On la connaissait pour la lutte acharnée qu’elle mène pour faire libérer son mari, le blogueur saoudien Raif Badawi, emprisonné depuis près de 10 ans. Après avoir raconté son histoire dans Mon combat pour sauver Raif Badawi, voilà qu’Ensaf Haidar publie ce mercredi son premier roman, La geôle des innocents, qui nous plonge dans l’effroyable descente aux enfers de deux étrangers emprisonnés en Arabie saoudite. Entrevue.

Qu’est-ce qui vous a inspirée à écrire ce roman ?

Ça fait 10 ans maintenant que Raif est en prison et que je suis toute seule. Je regardais la télé égyptienne, syrienne, du Golfe, les films, et je me trouve toujours à penser aux prisons — qu’est-ce qu’ils deviennent [les prisonniers], comment ils mangent, comment ils parlent et avec qui… Il y a beaucoup de questions dans ma tête. C’est de là que l’idée est venue.

En écrivant La geôle des innocents, pensiez-vous à Raif, à ce qu’il vit au quotidien en prison ?

Malheureusement, Raif n’a jamais parlé de ce qui se passe avec lui… Il a ses raisons ; il ne veut pas que je m’inquiète pour lui, il ne veut pas parler de la prison, ses appels sont toujours écoutés. On ne parle pas beaucoup aussi, quelques minutes avec toute la famille. J’ai posé des questions, pour vous dire la vérité, mes enfants aussi, mais on ne trouve jamais de réponses.

Avez-vous des nouvelles de lui régulièrement ?

Il appelle, mais des appels très courts, comme je disais, même pas 10 minutes… Ça devient difficile pour le moral, c’est difficile pour lui et c’est difficile pour nous aussi.

À votre avis, y a-t-il un risque de dénoncer par la fiction ?

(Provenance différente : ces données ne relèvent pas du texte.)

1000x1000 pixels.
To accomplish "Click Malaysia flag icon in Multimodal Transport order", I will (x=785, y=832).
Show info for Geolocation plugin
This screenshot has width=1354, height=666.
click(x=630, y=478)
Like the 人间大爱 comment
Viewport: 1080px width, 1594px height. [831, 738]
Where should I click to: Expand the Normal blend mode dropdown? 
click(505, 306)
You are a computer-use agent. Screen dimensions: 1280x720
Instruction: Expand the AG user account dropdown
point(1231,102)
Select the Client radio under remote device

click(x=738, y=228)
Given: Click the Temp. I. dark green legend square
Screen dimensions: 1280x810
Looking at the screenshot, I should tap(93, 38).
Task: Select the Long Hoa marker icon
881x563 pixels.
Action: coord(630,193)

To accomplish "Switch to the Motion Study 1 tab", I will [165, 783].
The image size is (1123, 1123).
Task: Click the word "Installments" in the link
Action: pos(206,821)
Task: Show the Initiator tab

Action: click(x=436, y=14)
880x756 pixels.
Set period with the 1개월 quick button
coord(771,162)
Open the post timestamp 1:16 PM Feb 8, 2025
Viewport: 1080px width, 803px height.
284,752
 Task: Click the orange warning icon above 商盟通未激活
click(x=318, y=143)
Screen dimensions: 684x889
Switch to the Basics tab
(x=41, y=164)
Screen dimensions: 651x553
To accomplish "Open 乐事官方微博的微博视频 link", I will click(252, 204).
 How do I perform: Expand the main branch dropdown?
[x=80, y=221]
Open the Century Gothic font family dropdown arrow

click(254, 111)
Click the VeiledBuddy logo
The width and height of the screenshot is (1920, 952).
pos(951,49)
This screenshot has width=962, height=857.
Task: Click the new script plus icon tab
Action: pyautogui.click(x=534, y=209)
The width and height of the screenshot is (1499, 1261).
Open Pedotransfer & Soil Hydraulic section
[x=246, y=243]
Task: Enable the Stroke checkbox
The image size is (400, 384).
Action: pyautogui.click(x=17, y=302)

Je pense que non, c’est un roman. Ça fait 10 ans maintenant que j’ai quitté l’Arabie saoudite. Avant, quand je parlais de liberté religieuse, de liberté des femmes, c’était vraiment une injustice pour nous. Mais maintenant, avec le prince Mohammed ben Salmane, c’est très différent… Les femmes ont le droit de conduire, elles ont plus de travail qu’avant. Moi, dans ma tête, il y a encore l’Arabie saoudite d’avant ; j’ai parlé de comment moi, je vivais avant. […] Et maintenant, j’habite au Québec, je suis québécoise… c’est libre.

Le roman sera-t-il publié en arabe, sa langue originale ?

Je n’ai pas parlé avec des maisons d’édition arabes. J’aimerais bien le traduire en allemand, en espagnol… La deuxième traduction sera en anglais, mais elle n’est pas encore finie.

Avez-vous d’autres romans en chantier ?

J’aime écrire, mais c’est la première fois que j’écris un roman et je ne sais pas si je veux continuer. Ça va dépendre si je trouve une bonne idée… Je ne sais pas encore, on va voir ce qui va arriver avec ce roman !

Vous avez aussi le projet de vous lancer en politique…

Oui, je veux représenter le Bloc québécois et Sherbrooke, ma ville depuis octobre 2013. […] Maintenant, c’est plus facile pour moi, pour mes enfants ; ma fille va avoir 18 ans, mon garçon a 17 ans… J’ai pensé représenter Sherbrooke aux dernières élections, mais c’était difficile ; cette fois, je trouve que ce sera plus facile pour moi et pour mes enfants d’être absente quelques jours par semaine.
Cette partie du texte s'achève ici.